-------- Supplied records
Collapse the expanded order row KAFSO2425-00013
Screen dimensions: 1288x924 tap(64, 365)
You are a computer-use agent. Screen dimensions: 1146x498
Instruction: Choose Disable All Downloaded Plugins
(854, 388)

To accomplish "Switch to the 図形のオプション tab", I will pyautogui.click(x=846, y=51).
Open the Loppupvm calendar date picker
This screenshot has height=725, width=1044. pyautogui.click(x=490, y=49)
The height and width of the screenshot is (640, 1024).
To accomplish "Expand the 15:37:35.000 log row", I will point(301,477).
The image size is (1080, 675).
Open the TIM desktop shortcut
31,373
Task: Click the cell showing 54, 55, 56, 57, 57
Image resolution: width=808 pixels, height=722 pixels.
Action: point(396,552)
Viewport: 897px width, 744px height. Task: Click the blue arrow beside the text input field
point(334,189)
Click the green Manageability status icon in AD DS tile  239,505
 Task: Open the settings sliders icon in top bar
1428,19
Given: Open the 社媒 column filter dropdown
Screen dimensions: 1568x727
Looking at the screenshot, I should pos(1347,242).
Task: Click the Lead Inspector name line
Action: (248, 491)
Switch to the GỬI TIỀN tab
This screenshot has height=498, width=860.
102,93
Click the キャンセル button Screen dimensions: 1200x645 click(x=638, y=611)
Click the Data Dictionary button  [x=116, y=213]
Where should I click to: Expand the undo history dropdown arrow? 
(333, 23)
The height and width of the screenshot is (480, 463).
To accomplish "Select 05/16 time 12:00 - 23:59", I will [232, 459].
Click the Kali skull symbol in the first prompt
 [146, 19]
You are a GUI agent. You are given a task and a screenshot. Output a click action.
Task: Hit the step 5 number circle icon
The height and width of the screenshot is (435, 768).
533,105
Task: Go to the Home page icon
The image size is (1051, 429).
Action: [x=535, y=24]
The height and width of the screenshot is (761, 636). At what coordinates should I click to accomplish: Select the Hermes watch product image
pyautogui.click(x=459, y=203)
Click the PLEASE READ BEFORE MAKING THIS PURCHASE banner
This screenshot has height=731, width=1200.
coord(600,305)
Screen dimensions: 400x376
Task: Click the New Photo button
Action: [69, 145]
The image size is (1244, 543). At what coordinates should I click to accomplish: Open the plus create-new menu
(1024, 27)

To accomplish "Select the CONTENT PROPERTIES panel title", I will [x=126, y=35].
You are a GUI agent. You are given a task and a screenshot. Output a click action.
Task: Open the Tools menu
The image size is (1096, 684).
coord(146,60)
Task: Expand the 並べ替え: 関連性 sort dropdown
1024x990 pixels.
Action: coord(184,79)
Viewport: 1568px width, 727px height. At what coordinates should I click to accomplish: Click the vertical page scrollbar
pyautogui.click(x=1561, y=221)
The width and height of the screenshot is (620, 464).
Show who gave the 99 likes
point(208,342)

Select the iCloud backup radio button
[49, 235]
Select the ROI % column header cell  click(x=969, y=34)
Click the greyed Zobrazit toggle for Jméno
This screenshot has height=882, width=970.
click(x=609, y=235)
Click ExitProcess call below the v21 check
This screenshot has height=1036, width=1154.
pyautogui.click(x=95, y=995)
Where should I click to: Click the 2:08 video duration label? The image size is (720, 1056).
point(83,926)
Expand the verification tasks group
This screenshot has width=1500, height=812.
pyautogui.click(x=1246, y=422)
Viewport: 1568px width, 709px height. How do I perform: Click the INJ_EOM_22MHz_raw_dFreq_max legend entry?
----------------
What is required:
Out of the data above, give again only the lines starting at the one holding "Click the green" and ending at the one holding "Click the キャンセル", unchanged.

Reply:
Click the green Manageability status icon in AD DS tile  239,505
 Task: Open the settings sliders icon in top bar
1428,19
Given: Open the 社媒 column filter dropdown
Screen dimensions: 1568x727
Looking at the screenshot, I should pos(1347,242).
Task: Click the Lead Inspector name line
Action: (248, 491)
Switch to the GỬI TIỀN tab
This screenshot has height=498, width=860.
102,93
Click the キャンセル button Screen dimensions: 1200x645 click(x=638, y=611)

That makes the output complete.